What are the tax implications of Bitcoin for businesses?
Faith in the traditional banking system has waned and the doors are opening to new entrants. Anyone can be a banker now. In fact, anyone can be a central banker and create their own money or, rather, mine it, like gold. This is crypto-currency or secret currency, of which Bitcoin is the best-known example.
Reminiscent of the ’49 California gold rush, the giants of Silicon Valley are piling in. What’s not to like? Low transaction fees, no FX, no banker-of-last-resort, no deposit insurance scheme, no Financial Ombudsman.
In fact, it’s not money; it’s a commodity. The US Department of Justice has declared it to be ‘goods’. Paying with Bitcoin is not paying with money.
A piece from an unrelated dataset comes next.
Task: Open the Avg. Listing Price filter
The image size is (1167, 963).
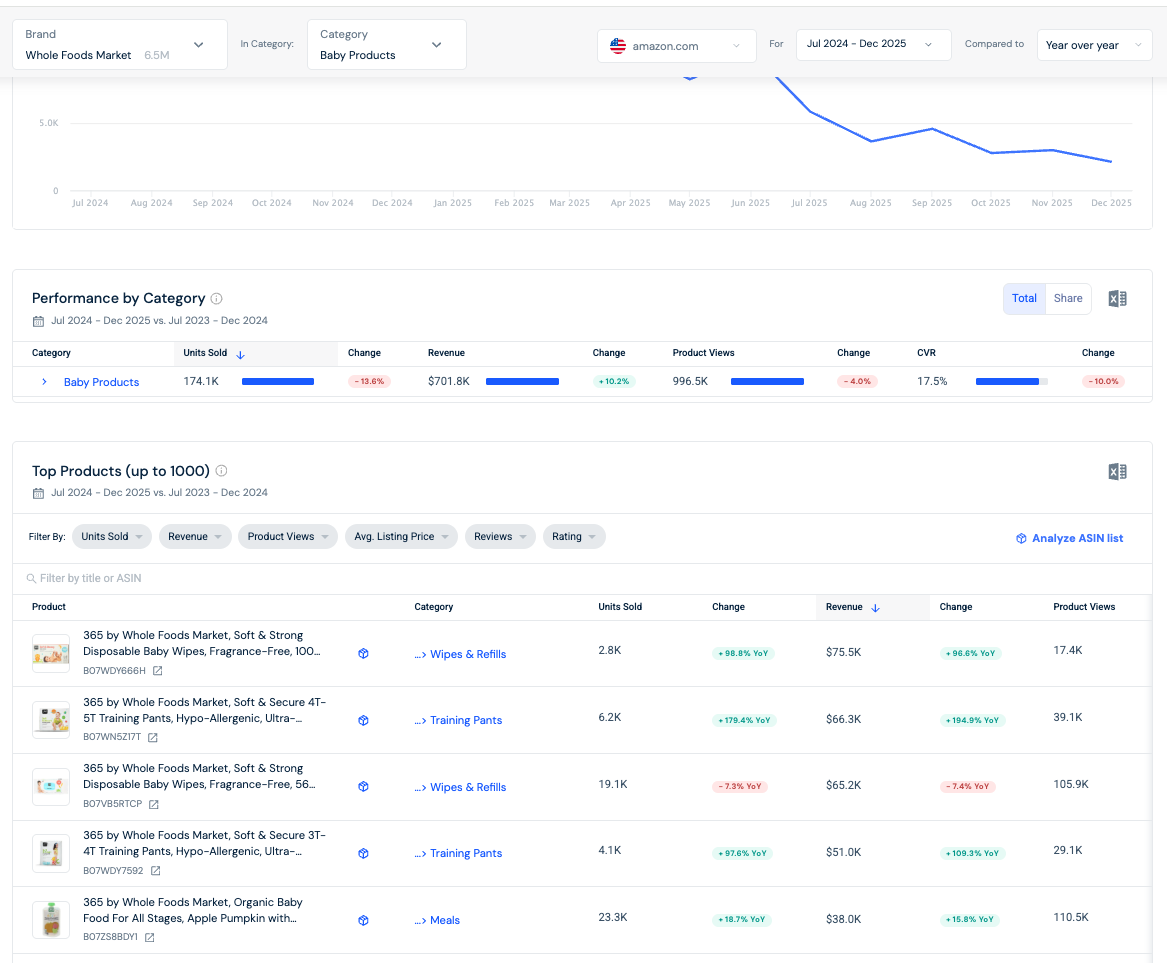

It is barter: offering goods for goods.
But what are the implications?
Should VAT be added to a Bitcoin payment you are making if you are VAT-registered? Since Bitcoin is secret, do you even know who you are trading with, what VAT should be added or what you put in your EU Sales List?
Should payments made with Bitcoin be added to ‘Cost of Goods Sold’ or payments received added to ‘Sales’? What is the treatment if the value of Bitcoin owned rises or falls? Are such profits taxable and any losses tax-deductible?
These are some important questions, but ones that can get lost in the rush to innovation – small businesses really do not want to get caught out. Similarly, why can Bitcoin be termed an ‘investment’ when the exchanges on which it is traded are unregulated and their location, staffing, ownership and accounts may be invisible? Who is the market-maker in the goods and how can you be sure you can get your value out in real money when you want it? Bitcoin may appear attractive when deposit rates are 0% but the business propositions, security and safety nets are very different.
With crypto-currencies it’s as Tina Turner once said in the 1985 film Mad Max 3: Beyond Thunderdome: “I know you won’t break the rules, because there aren’t any”.